Law in the UK
The rule of law and order and the stability that it creates is one of the foundation blocks of the modern United Kingdom.
The United Kingdom is not one country but four, it has had not had a unified legal system since it was created by the Treaty of the Union in 1707, which guaranteed the right of Scotland’s independent legal system to continue.
While English law and Northern Ireland Law are based on principles of common law, Scots Law is a much more pluralistic system based on both civil law and common law.
Despite these contrasting differences coupled with the fact that there are certain parts of UK legislature and the legal system that are devolved, there is still a wide ranging body of law that applies to the United kingdom as a whole.

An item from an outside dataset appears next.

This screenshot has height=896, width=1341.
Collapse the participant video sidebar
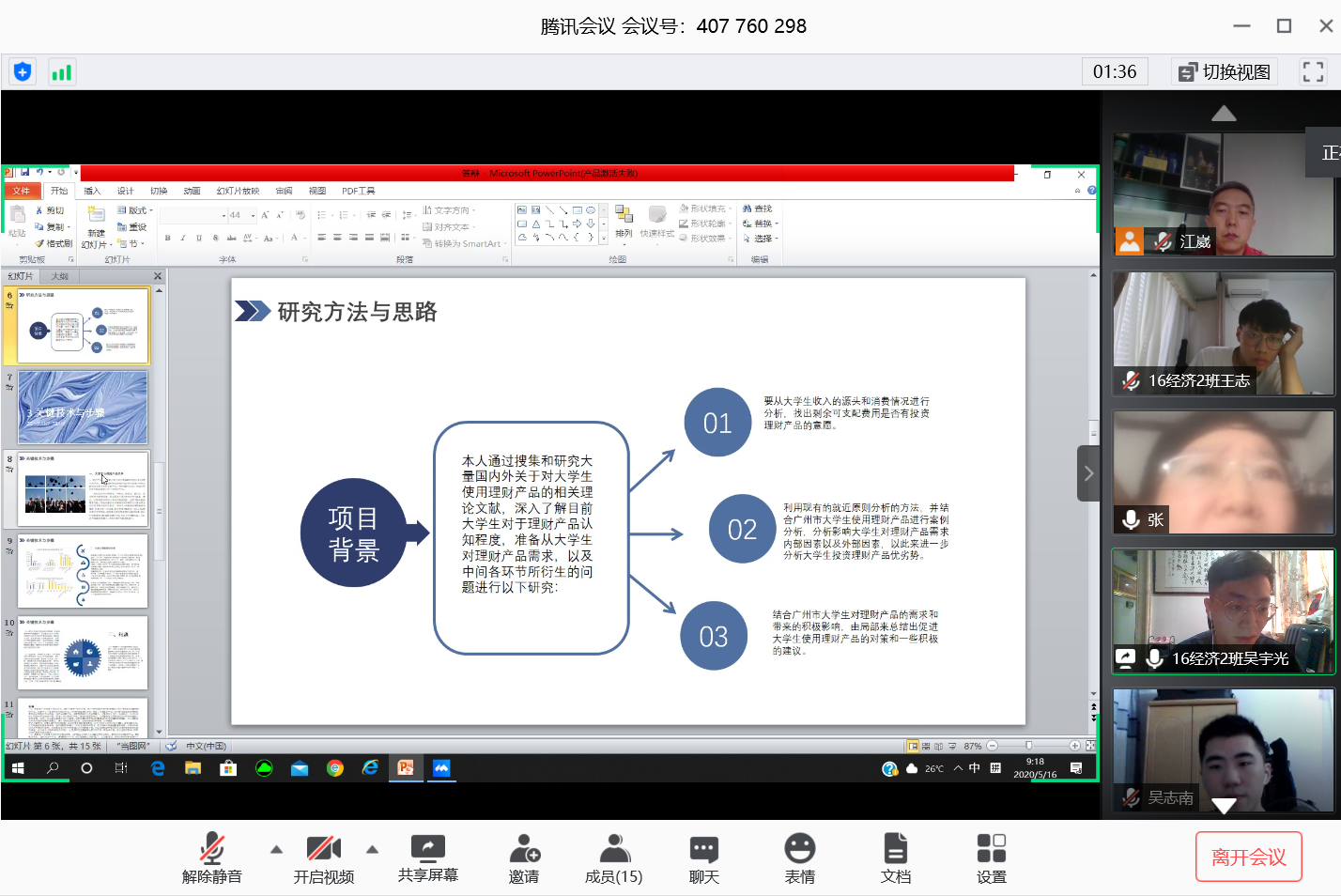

The Supreme Court of the United Kingdom is the highest court for criminal and civil cases in England, Northern Ireland and Wales as well as civil cases in Scotland.

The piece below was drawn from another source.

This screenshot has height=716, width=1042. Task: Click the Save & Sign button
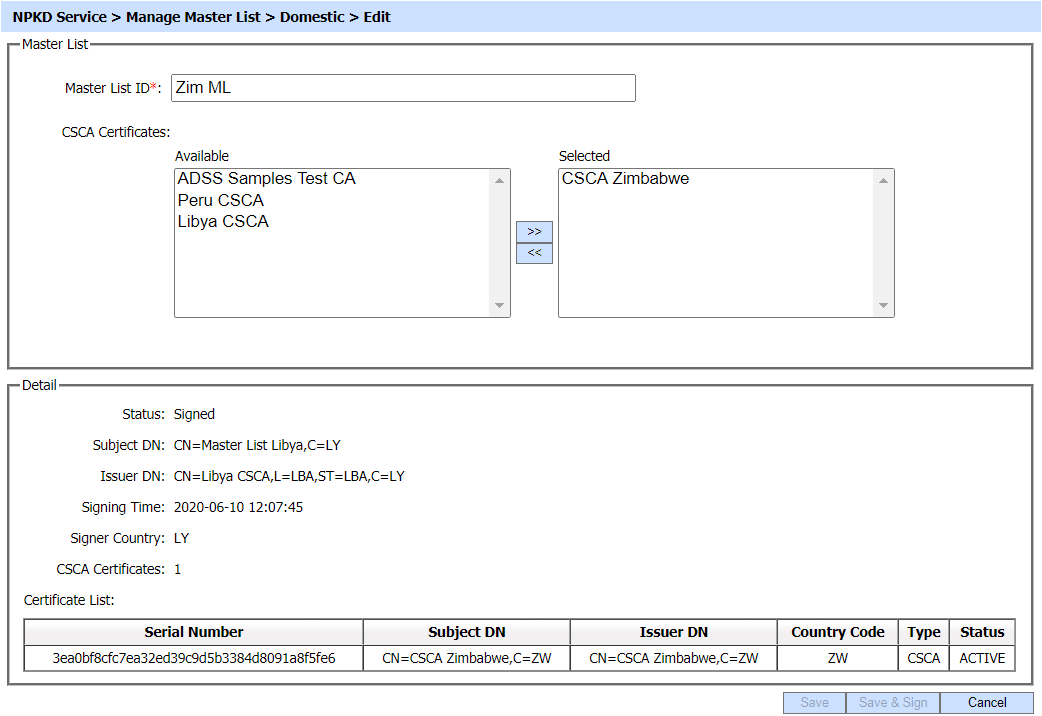click(893, 703)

English law is the legal system that is administered by the courts in Wales and England which are in charge of making decisions on criminal and civil cases.
English Law is known around the world for being the birthplace of common law, or case law and the English law system remains based upon these principles.
Common law is a system where unless subject to legislative statute (which is usually broad in it scope) the law is developed through the decisions of judges in court through the application of statute, common sense and precedent to the evidence that is presented to them.
This has resulted in no major codification of English law being attempted and it remaining a distinct legal system since 1189.
Northern Irish Legal System
The legal system of Northern Ireland is based on the common law system of English law, and was established there under English rule. However, there are large similarities between the two legal systems of England and Northern Ireland, while there are also substantial differences.
Scots law is a unique body of law in the fact that it is a hybrid body of law originating from several different places. This pluralistic or mixed system is based on an un-codified body of civil law that can trace its origins to the Roman body of civil law, the Corpus Juris Civilis, and common law principles that originate in the medieval era.
It is worth remembering that the legal systems of England, Northern Ireland, Scotland and Wales have also all been substantially influenced by European Union law such as the Treaty of Rome.